Scanwell Health and LemonAid, two companies that specialize in detecting and addressing medical problems outside of the doctor’s office, are now seeking US government approval for an assessment process that might allow people to send in coronavirus tests from the safety of their own homes.

It’s a quick method. After filling out an online questionnaire, patients at home put in an order for a testing kit. That questionnaire is then evaluated by a medical professional who will determine if the patient is a likely COVID-19 carrier.

If so, a testing kit will be next-day mailed to the patient’s home where they will be able to take a finger-prick test and send in a picture of the results to a doctor. From there, the results will help determine if they’ve been exposed to the virus.
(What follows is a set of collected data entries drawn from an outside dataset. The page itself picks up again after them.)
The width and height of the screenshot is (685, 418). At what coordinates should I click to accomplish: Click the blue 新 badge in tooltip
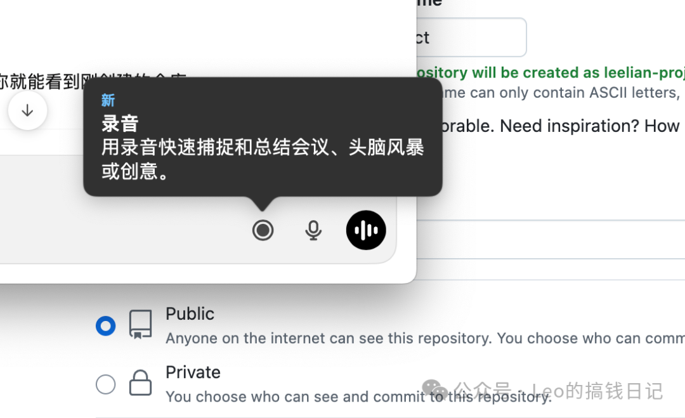coord(108,100)
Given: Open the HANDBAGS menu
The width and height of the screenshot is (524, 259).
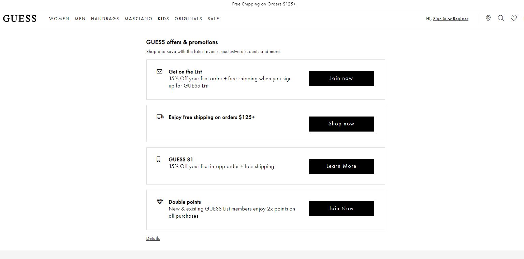Looking at the screenshot, I should pos(105,19).
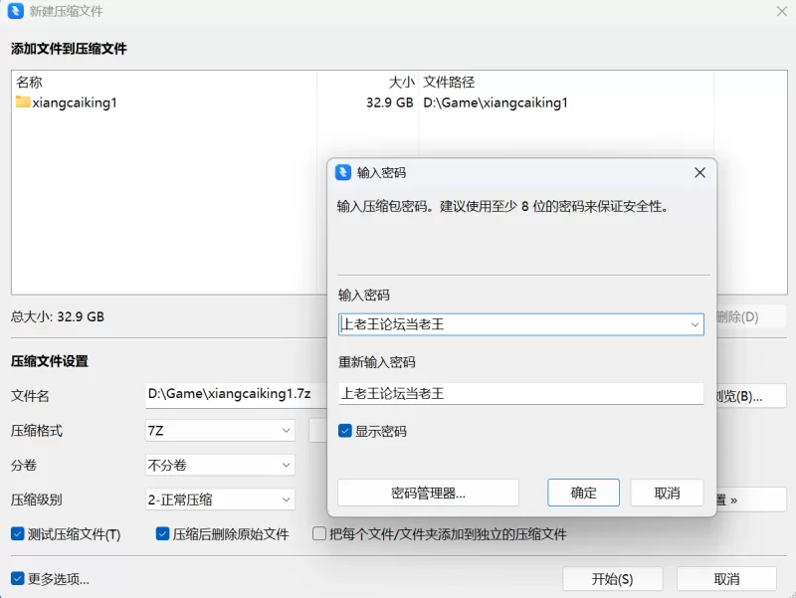Click the 确定 button
The height and width of the screenshot is (598, 796).
point(583,493)
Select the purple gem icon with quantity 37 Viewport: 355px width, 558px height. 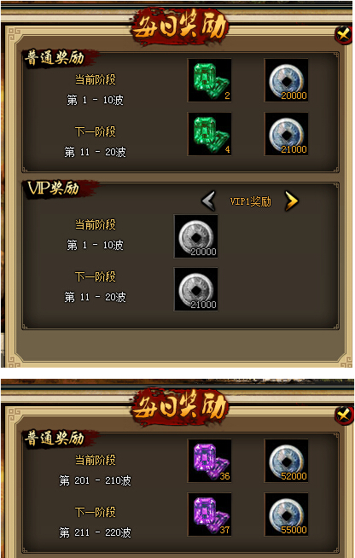[209, 514]
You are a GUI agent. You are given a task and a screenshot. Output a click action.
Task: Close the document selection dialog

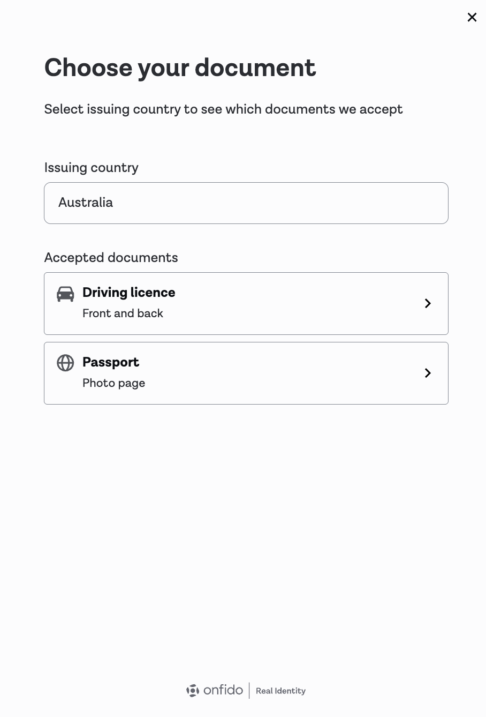coord(472,17)
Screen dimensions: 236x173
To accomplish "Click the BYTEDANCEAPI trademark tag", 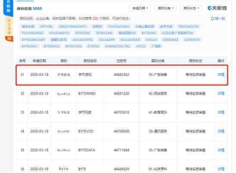I will [34, 40].
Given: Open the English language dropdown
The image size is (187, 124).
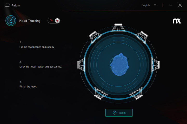Looking at the screenshot, I should (149, 5).
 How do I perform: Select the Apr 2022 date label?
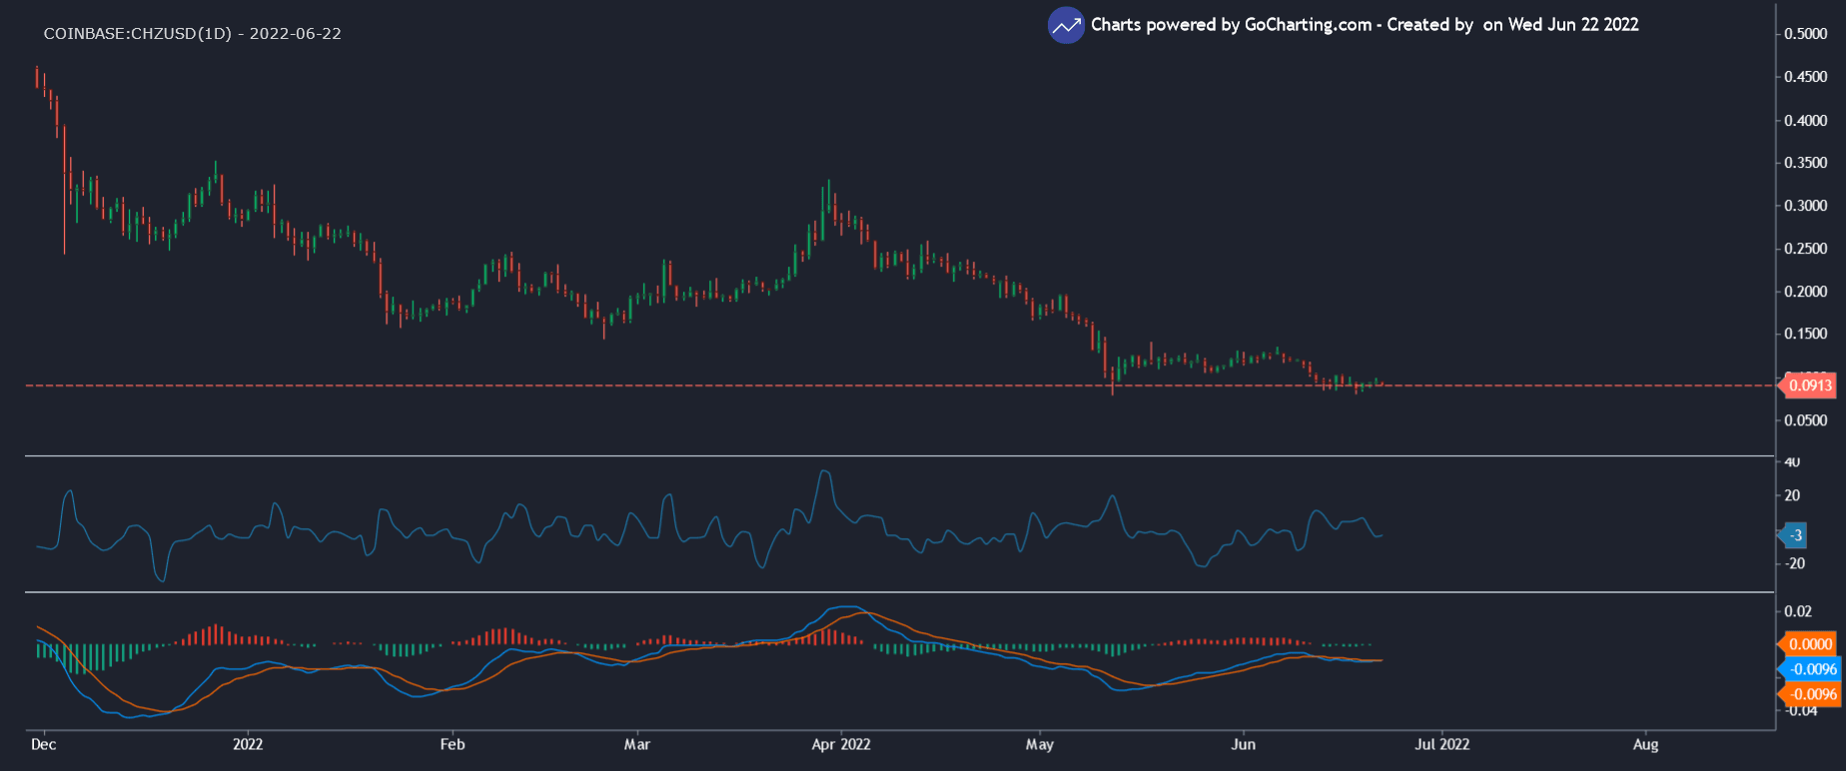pos(840,744)
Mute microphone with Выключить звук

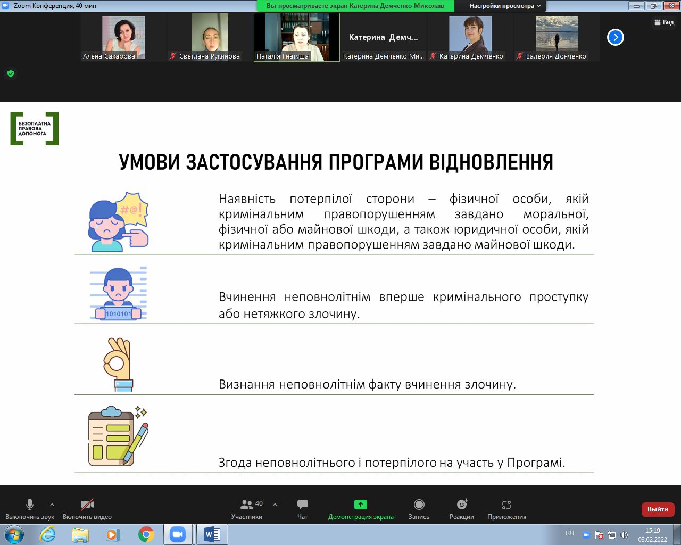tap(30, 509)
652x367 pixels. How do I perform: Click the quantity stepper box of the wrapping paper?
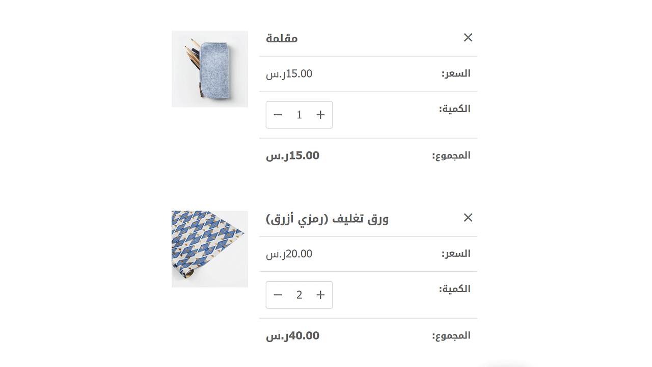pos(299,295)
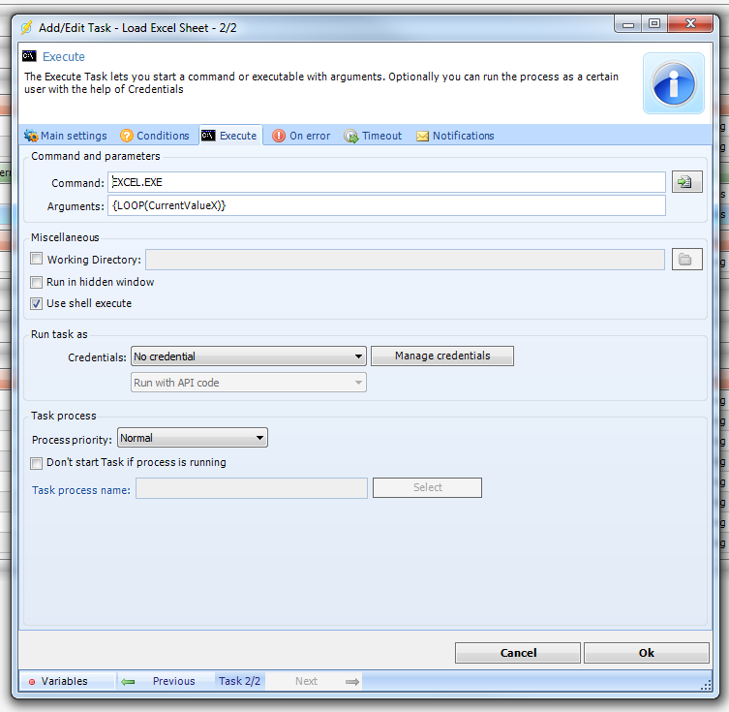Click the green Previous arrow icon
729x712 pixels.
(x=128, y=682)
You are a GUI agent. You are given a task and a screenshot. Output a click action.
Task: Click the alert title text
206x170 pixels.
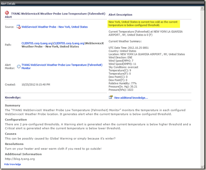coord(55,15)
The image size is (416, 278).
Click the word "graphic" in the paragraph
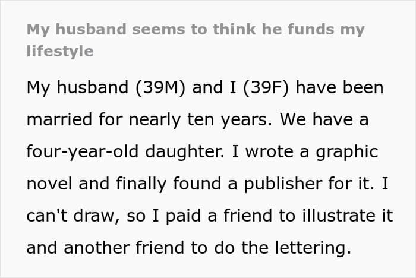[347, 151]
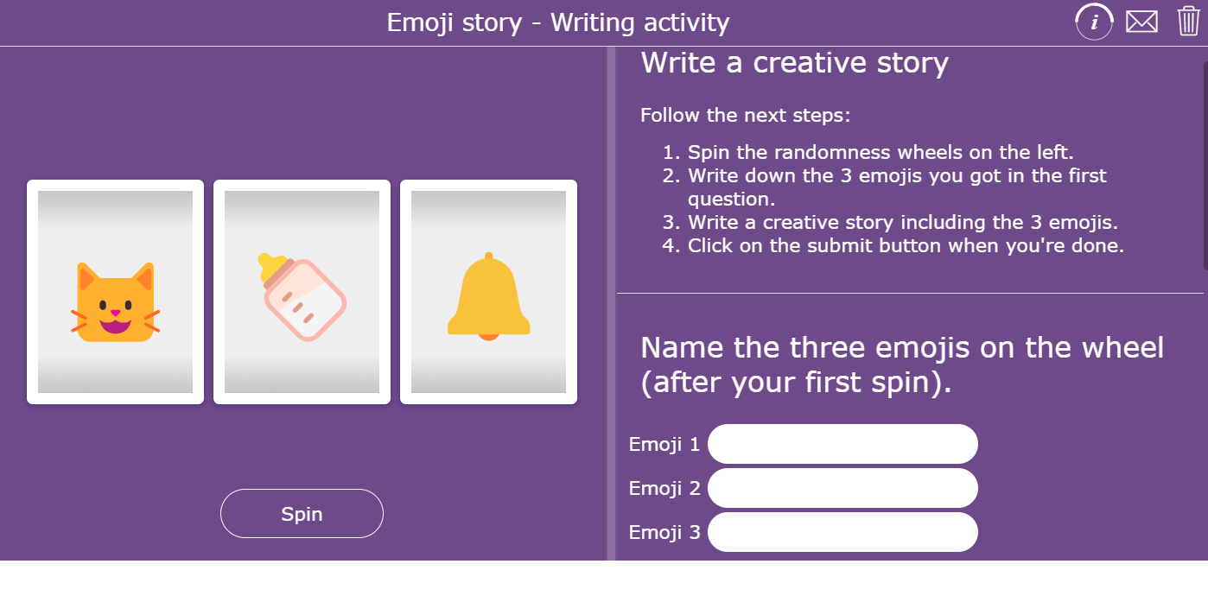Click the trash bin icon

[x=1189, y=21]
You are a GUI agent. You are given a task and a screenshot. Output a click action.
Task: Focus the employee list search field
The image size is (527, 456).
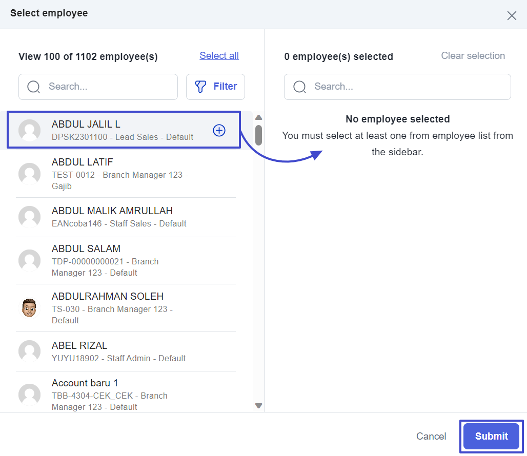pos(108,87)
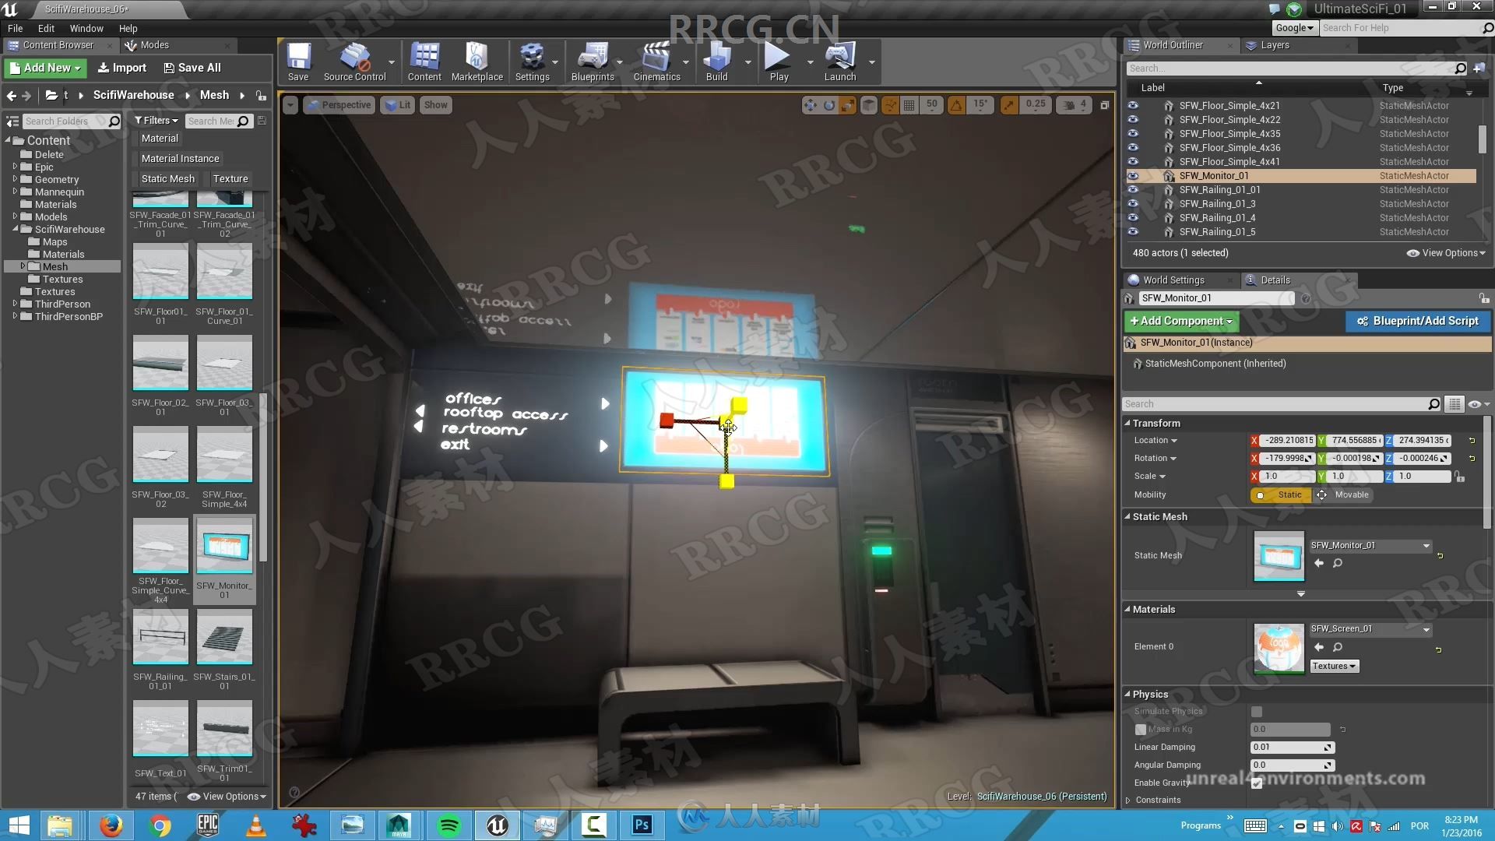1495x841 pixels.
Task: Expand the Physics properties section
Action: [x=1128, y=694]
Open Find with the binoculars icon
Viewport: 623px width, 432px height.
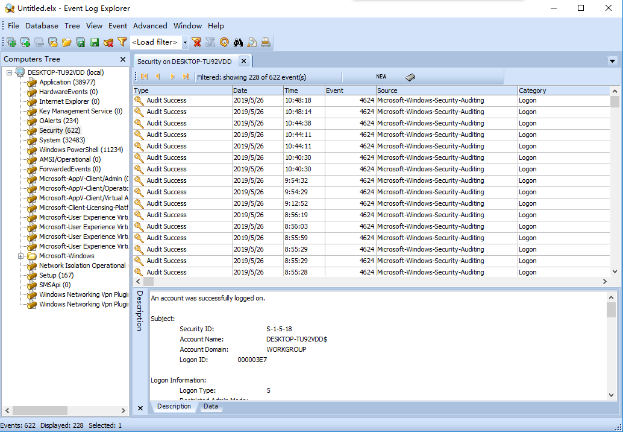click(x=238, y=42)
For hospitals bogged down by unconfirmed COVID cases, this could be a game changer. For now, inadequate testing periods and insufficient hospital resources have been two of the greatest obstacles in the fight against the spread of coronavirus.

In an article to the Washington Post, Marc Lipsitch, a professor at the Harvard School of Public Health, noted that a lack of medical capacity was contributing to a lack of an awareness about the severity of the crisis as a whole.

“We don’t have enough physical test kits, or enough human power to run large-scale testing,” Lipsitch explained. “The result is that we have no idea how many people are infected with the coronavirus or how fast the virus is spreading.”

But identifying cases becomes ever harder when the majority of infections don’t look much different from a cough. According to Situation Report 46, the World Health Organization (WHO) stated that as many as 80 percent of COVID-19 cases could be mild or even asymptomatic. The remaining minority—20 percent of infections—are deemed severe or critical. This means that the sum number of people going to the hospital with a severe case doesn’t accurately represent the number of existing infections.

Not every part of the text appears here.